** Problem description **
Of all the entries below, retype only the lines from the one with "[Play] (22, 412)" through the one with "[twitter] (195, 2456)", exactly as they appear.

(Dataset items)

____________________

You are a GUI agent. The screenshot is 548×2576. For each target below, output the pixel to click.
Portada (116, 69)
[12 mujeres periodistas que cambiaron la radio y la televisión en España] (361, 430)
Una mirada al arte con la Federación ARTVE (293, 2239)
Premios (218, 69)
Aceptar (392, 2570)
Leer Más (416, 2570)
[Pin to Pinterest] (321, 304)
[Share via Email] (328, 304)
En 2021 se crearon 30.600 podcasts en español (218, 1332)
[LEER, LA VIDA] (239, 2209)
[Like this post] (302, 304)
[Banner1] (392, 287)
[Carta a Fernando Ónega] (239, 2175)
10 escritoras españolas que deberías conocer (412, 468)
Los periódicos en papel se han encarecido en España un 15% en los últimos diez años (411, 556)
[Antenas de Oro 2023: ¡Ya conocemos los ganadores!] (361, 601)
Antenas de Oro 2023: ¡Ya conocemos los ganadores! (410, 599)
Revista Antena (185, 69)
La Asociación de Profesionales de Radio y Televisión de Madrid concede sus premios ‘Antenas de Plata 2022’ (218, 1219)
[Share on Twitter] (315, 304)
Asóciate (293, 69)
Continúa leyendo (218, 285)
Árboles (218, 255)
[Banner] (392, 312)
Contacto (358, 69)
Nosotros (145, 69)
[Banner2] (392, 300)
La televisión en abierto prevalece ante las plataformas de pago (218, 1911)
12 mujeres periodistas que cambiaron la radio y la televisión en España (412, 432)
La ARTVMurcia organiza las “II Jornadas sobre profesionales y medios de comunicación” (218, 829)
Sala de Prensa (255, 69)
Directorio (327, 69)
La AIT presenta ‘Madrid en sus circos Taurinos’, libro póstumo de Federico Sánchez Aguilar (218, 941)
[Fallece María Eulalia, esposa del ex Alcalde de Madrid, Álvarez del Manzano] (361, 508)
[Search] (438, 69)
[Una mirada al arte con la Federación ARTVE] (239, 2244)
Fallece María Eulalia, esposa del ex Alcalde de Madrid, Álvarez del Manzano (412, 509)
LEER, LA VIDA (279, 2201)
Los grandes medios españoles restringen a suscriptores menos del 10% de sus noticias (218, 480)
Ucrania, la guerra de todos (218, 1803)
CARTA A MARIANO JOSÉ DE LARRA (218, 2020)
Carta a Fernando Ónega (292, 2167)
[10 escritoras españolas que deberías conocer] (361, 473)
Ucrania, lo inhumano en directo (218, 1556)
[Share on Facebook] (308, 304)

____________________

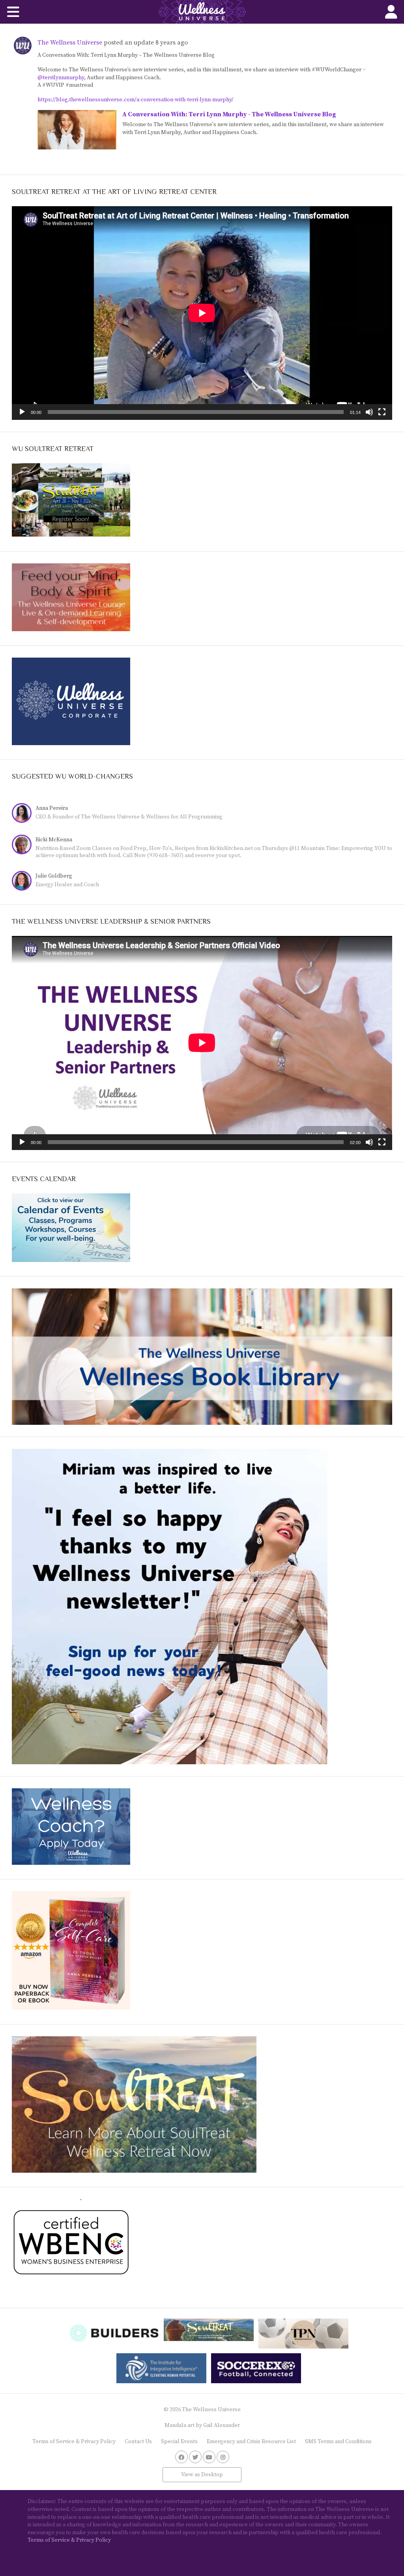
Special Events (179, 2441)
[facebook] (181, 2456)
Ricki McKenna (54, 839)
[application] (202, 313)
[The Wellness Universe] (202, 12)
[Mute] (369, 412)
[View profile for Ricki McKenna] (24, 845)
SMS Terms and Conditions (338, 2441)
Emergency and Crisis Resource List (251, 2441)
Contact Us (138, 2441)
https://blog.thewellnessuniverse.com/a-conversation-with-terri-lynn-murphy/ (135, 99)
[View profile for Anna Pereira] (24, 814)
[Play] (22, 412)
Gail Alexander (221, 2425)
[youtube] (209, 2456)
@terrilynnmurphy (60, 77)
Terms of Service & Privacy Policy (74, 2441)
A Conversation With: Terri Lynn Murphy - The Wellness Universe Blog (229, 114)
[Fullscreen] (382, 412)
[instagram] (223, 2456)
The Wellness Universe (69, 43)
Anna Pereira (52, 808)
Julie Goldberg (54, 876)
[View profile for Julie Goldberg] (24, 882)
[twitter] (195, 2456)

____________________

** Response to the exercise **
[Play] (22, 412)
Gail Alexander (221, 2425)
[youtube] (209, 2456)
@terrilynnmurphy (60, 77)
Terms of Service & Privacy Policy (74, 2441)
A Conversation With: Terri Lynn Murphy - The Wellness Universe Blog (229, 114)
[Fullscreen] (382, 412)
[instagram] (223, 2456)
The Wellness Universe (69, 43)
Anna Pereira (52, 808)
Julie Goldberg (54, 876)
[View profile for Julie Goldberg] (24, 882)
[twitter] (195, 2456)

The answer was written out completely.